Start of Entries shown
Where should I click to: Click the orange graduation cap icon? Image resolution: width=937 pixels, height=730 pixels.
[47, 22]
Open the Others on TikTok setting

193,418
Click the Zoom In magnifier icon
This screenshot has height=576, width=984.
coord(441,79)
End of Entries shown
The full data must appear again, retyped in every detail.

» Completed task:
Where should I click to: Click the orange graduation cap icon? Image resolution: width=937 pixels, height=730 pixels.
[47, 22]
Open the Others on TikTok setting

193,418
Click the Zoom In magnifier icon
This screenshot has height=576, width=984.
coord(441,79)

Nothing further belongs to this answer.